:: PROBLEM TO SOLVE ::
Could you restate the data below word for word, without its pictures?

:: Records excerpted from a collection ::

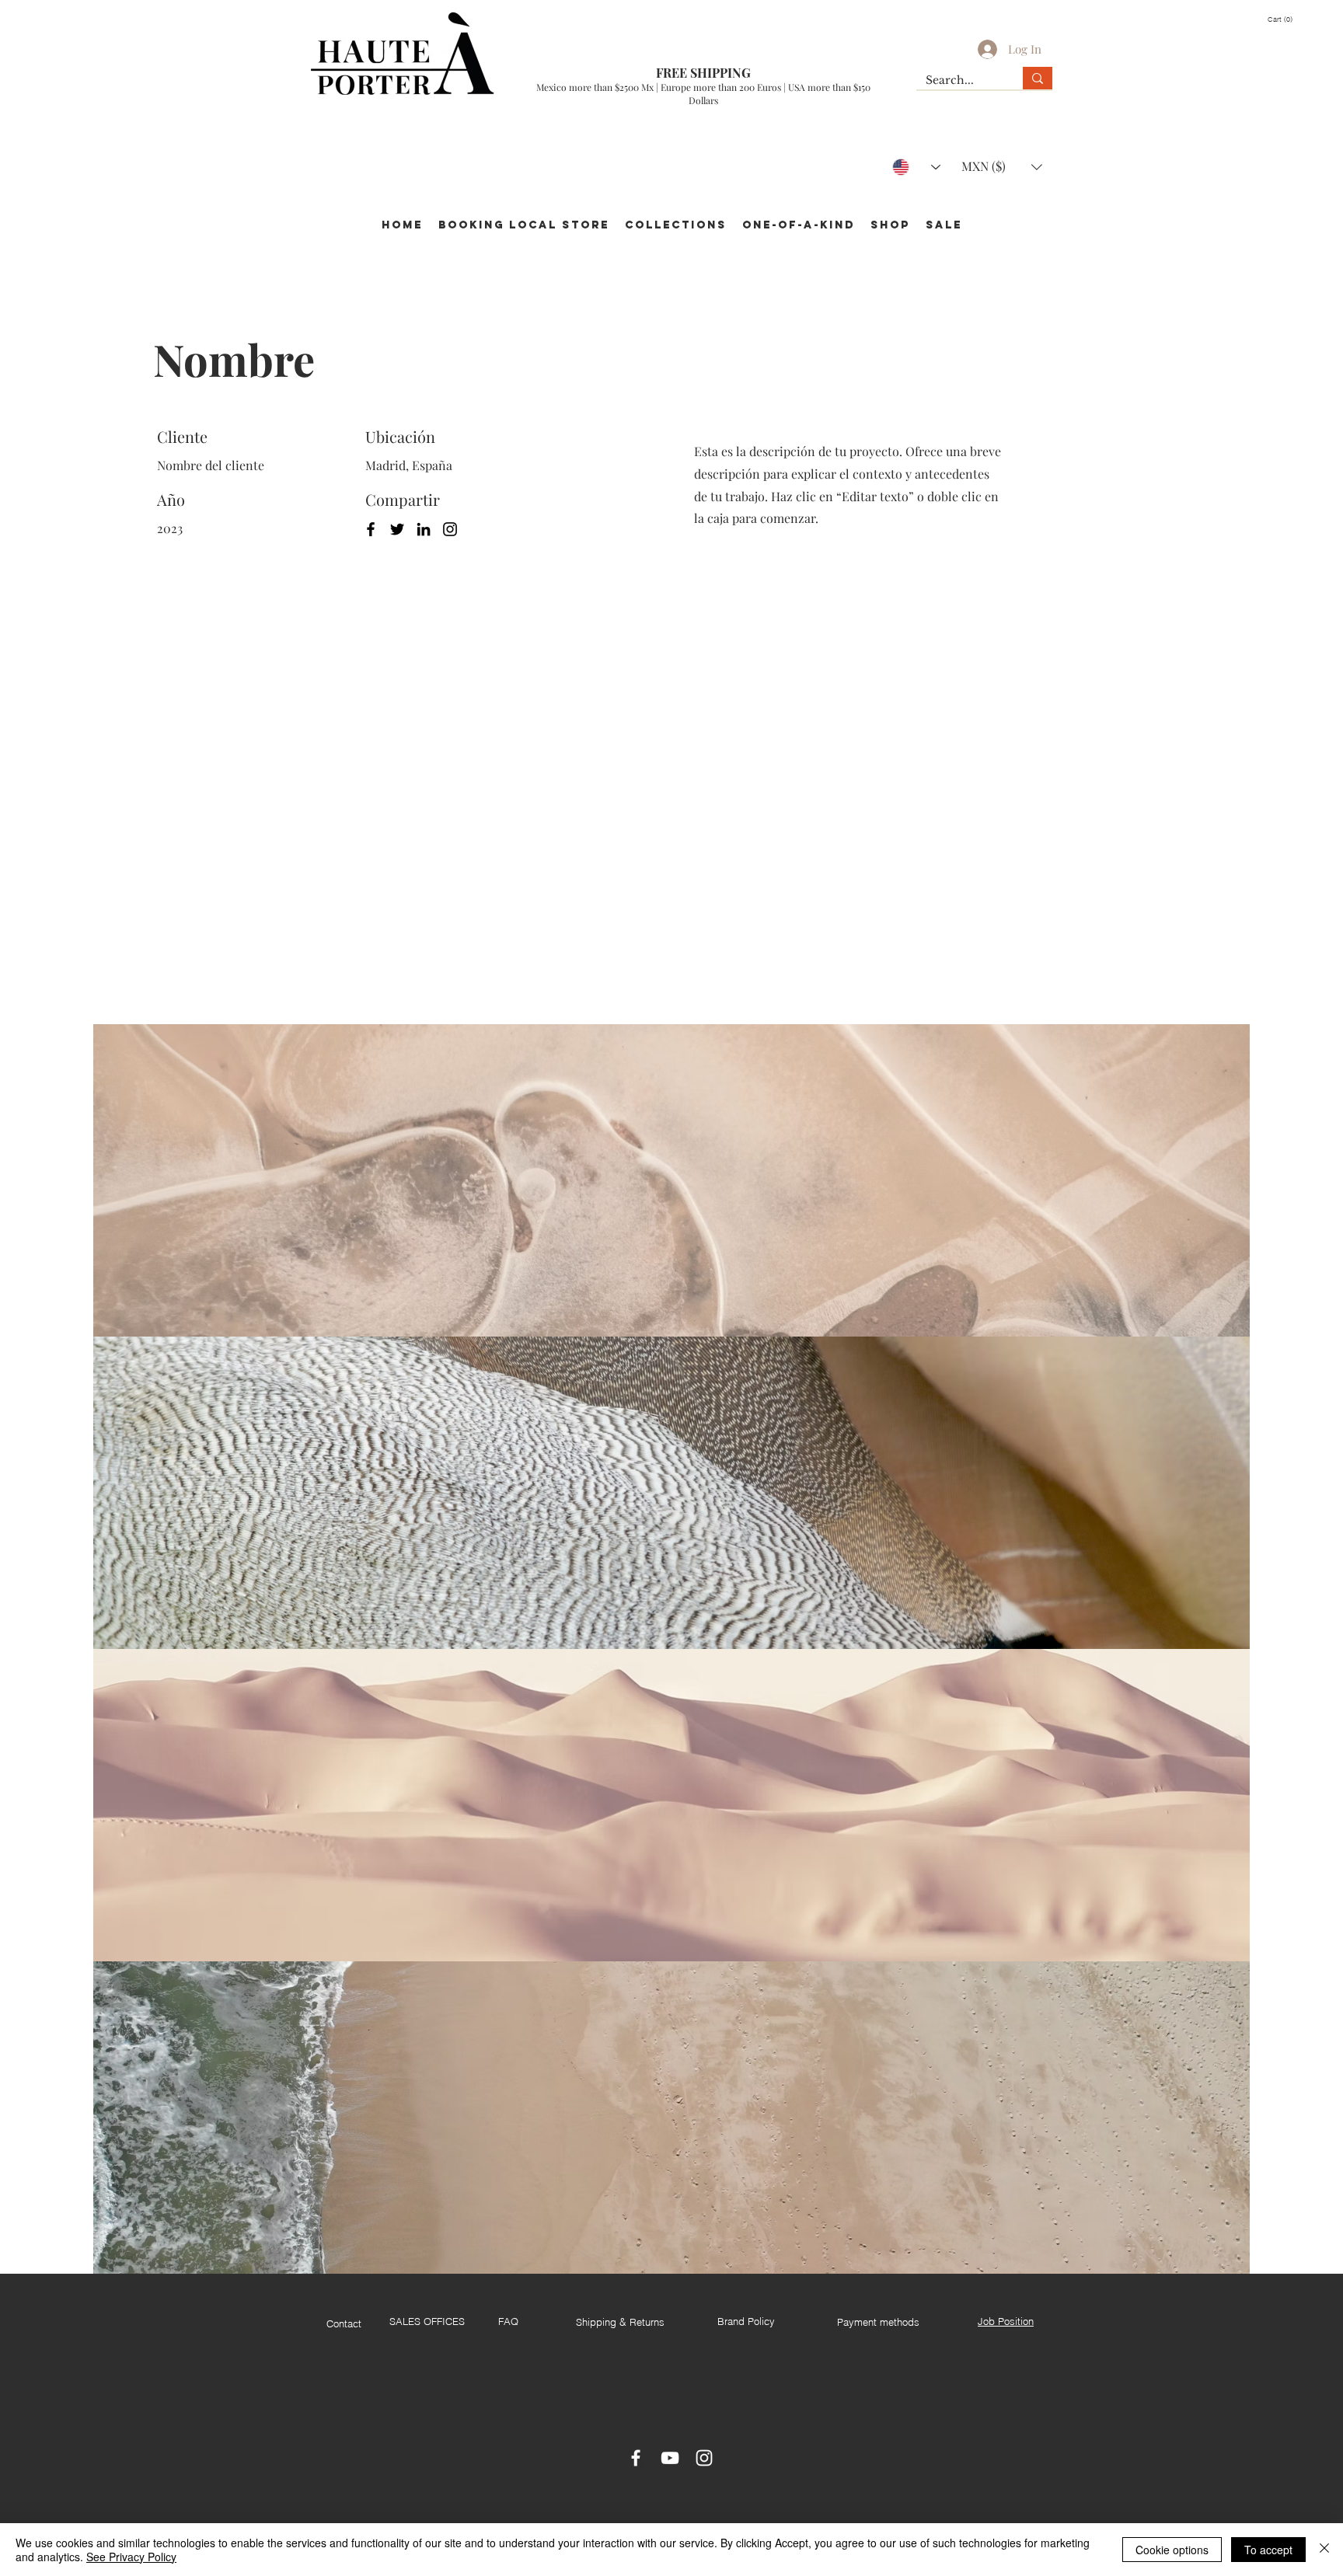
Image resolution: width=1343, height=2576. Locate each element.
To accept (1268, 2549)
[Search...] (1037, 78)
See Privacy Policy (131, 2556)
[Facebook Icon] (636, 2458)
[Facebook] (370, 529)
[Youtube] (670, 2458)
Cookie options (1172, 2549)
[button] (1287, 19)
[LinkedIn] (423, 529)
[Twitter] (397, 529)
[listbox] (1001, 166)
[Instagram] (450, 529)
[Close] (1324, 2550)
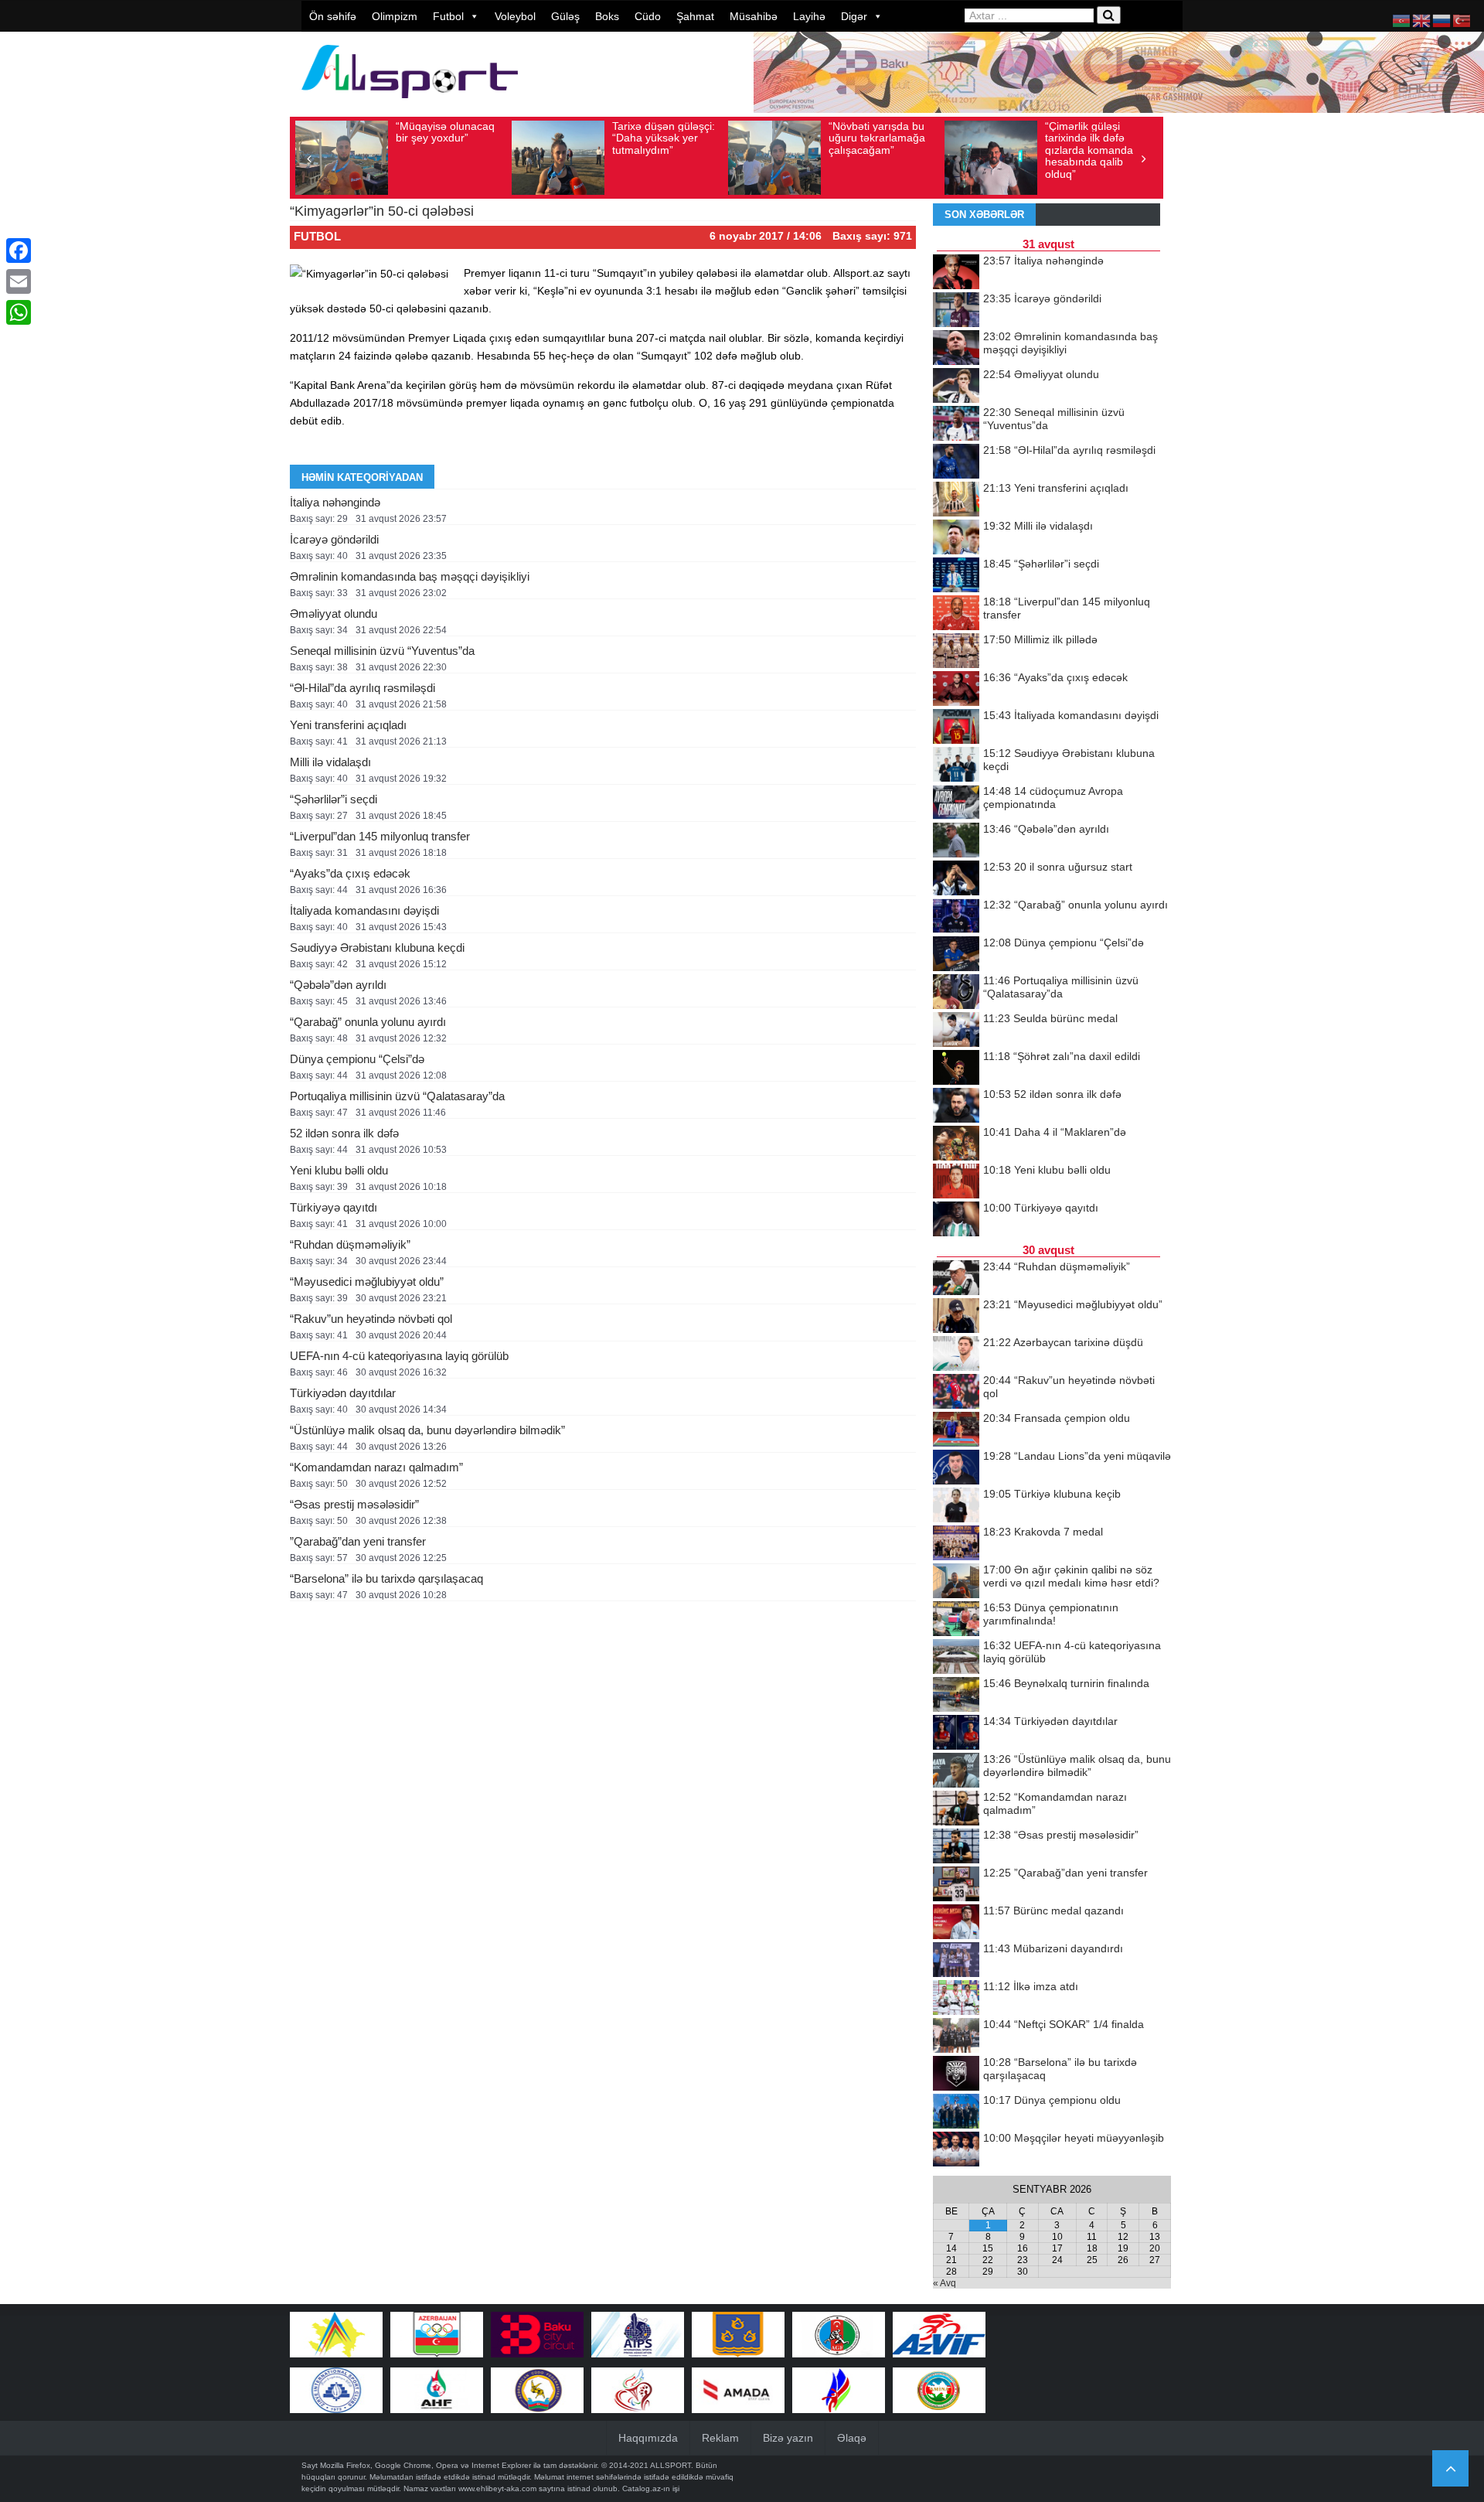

:: RESULT BELOW ::
Image resolution: width=1343, height=2576. Locate each element.
To accept (1268, 2549)
[Search...] (1037, 78)
See Privacy Policy (131, 2556)
[Facebook Icon] (636, 2458)
[Facebook] (370, 529)
[Youtube] (670, 2458)
Cookie options (1172, 2549)
[button] (1287, 19)
[LinkedIn] (423, 529)
[Twitter] (397, 529)
[listbox] (1001, 166)
[Instagram] (450, 529)
[Close] (1324, 2550)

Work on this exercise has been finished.